(Stored data entries)
· · · · ·
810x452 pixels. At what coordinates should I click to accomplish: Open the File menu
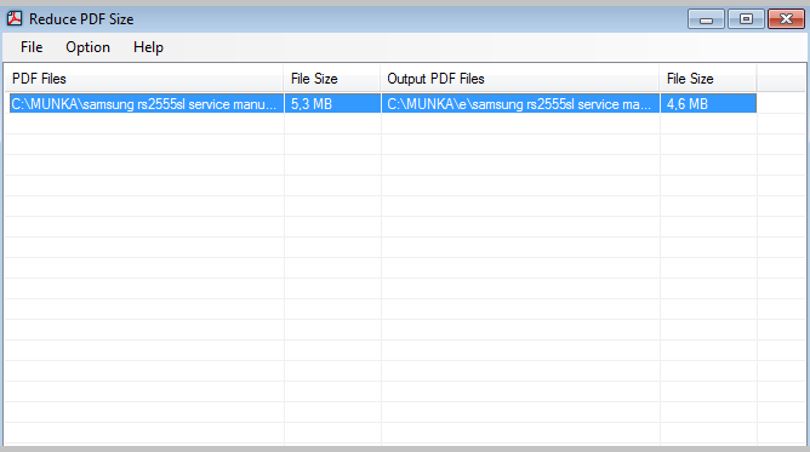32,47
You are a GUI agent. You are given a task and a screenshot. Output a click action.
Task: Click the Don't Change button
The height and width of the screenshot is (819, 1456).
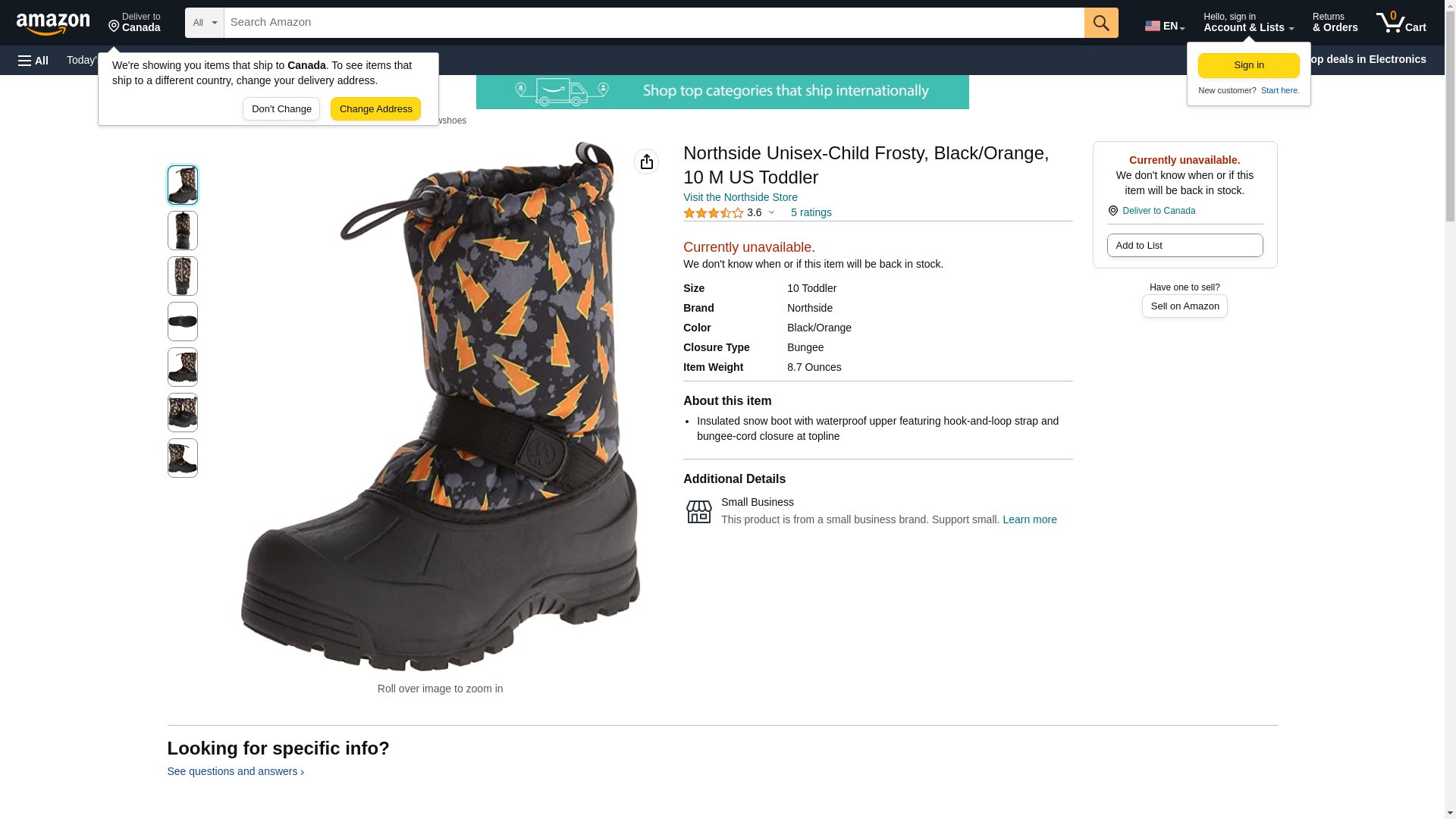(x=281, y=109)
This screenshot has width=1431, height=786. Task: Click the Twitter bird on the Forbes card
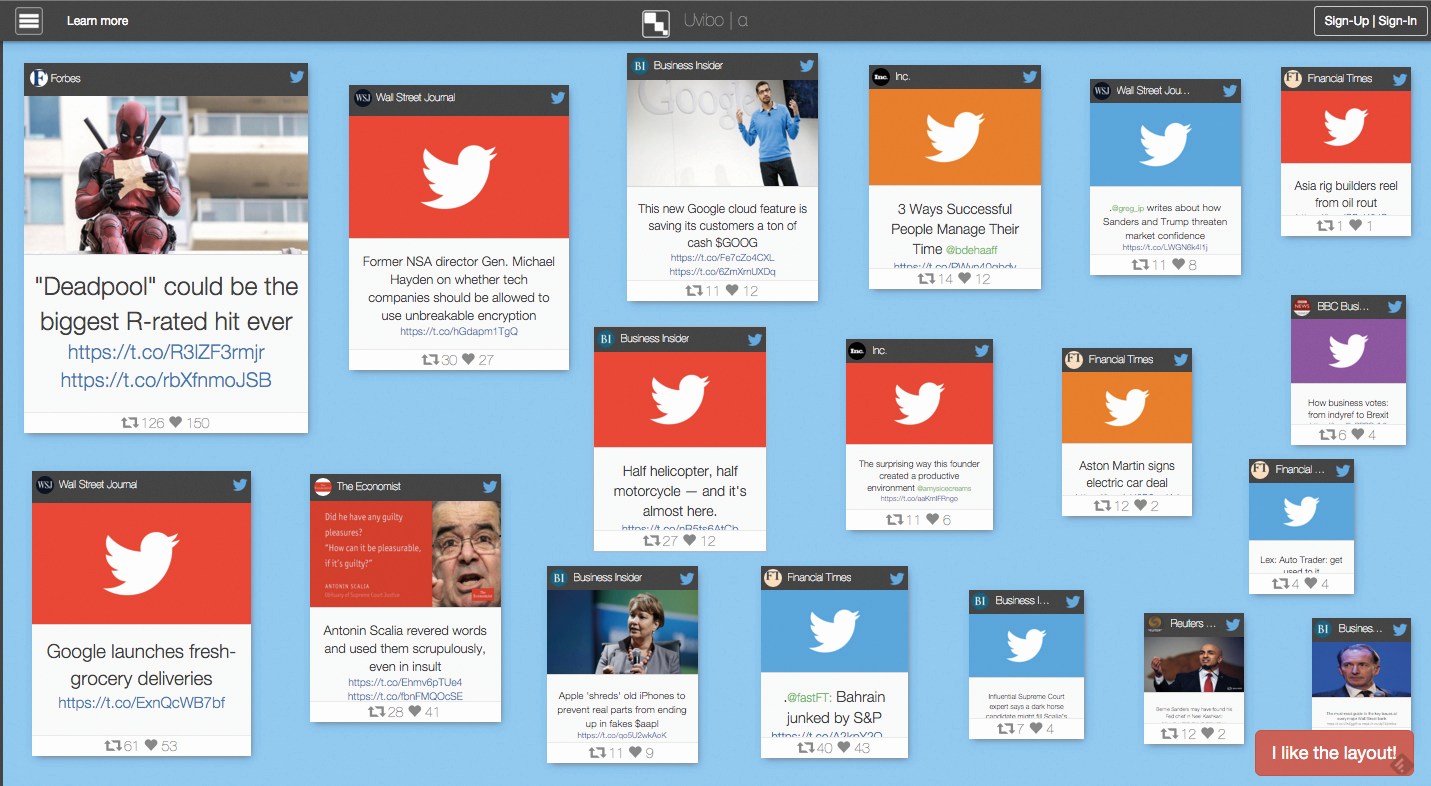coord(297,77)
· · · · ·
About this exercise:
In the copy, no pictures should appear; the records themselves must be repeated exactly.

Reply:
810x452 pixels. At what coordinates should I click to accomplish: Open the File menu
32,47
You are a GUI agent. You are given a task and a screenshot. Output a click action.
Task: Click the Don't Change button
The height and width of the screenshot is (819, 1456).
(x=281, y=109)
This screenshot has width=1431, height=786. Task: Click the Twitter bird on the Forbes card
coord(297,77)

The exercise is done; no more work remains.